Transient shear flow of model lithium lubricating greases

Abstract

This paper deals with the analysis of the transient shear flow behavior of lithium lubricating greases differing in soap concentration and base oil viscosity. The shear-induced evolution of grease microstructure has been studied by means of stress-growth experiments. With this aim, different lubricating grease formulations were manufactured by modifying the concentration of lithium 12-hydroxystearate and the viscosity of the base oil, according to a RSM statistical design. Moreover, atomic force microscopy (AFM) observations were carried out. The transient stress response can be successfully described by the generalized Leider-Bird model based on two exponential terms. Different rheological parameters, related to both the elastic response and the structural breakdown of greases, have been analysed.
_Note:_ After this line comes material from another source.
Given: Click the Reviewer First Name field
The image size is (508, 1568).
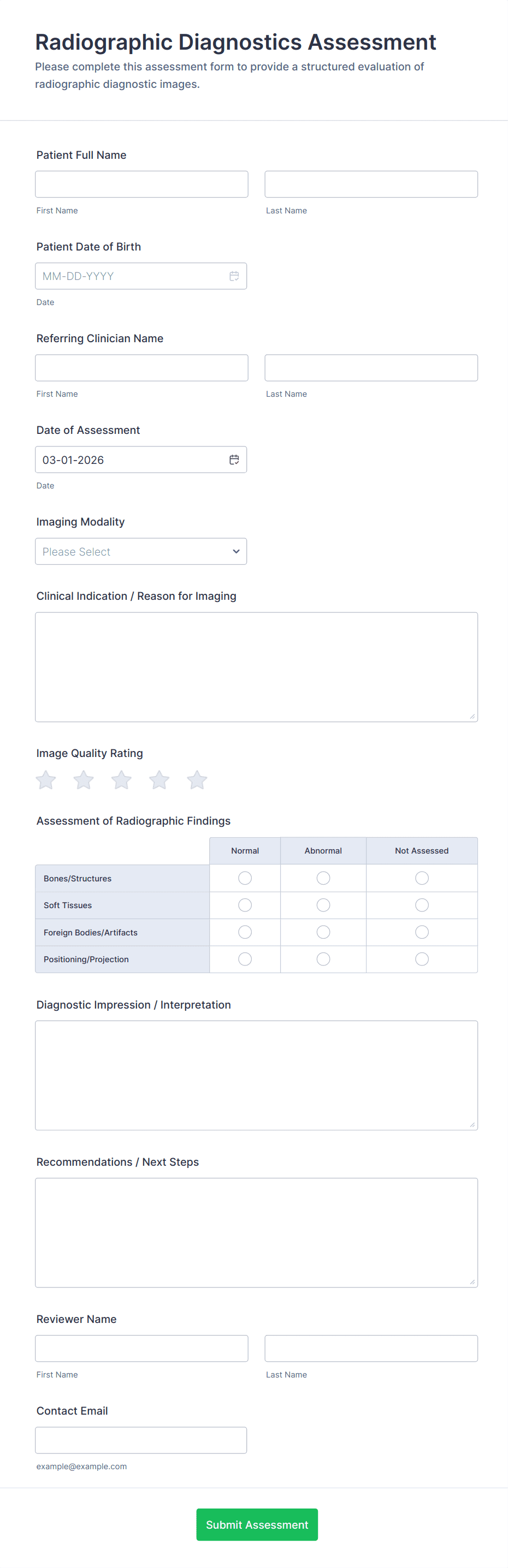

In this sense, it has been found that the elastic properties of lithium lubricating greases were highly influenced by soap concentration and oil viscosity. The stress overshoot, τ max , depends linearly on both variables in the whole shear rate range studied, although the effect of base oil viscosity on this parameter is opposite at low and high shear rates. Special attention has been given to the first part of the stress-growth curve. In this sense, it can be deduced that the “yielding” energy density not only depends on grease composition, but also on shear rate. Moreover, an interesting asymptotic tendency has been found for both the “yielding” energy density and the stress overshoot by increasing shear rate. The asymptotic values of these parameters have been correlated to the friction coefficient obtained in a ball-disc tribometer.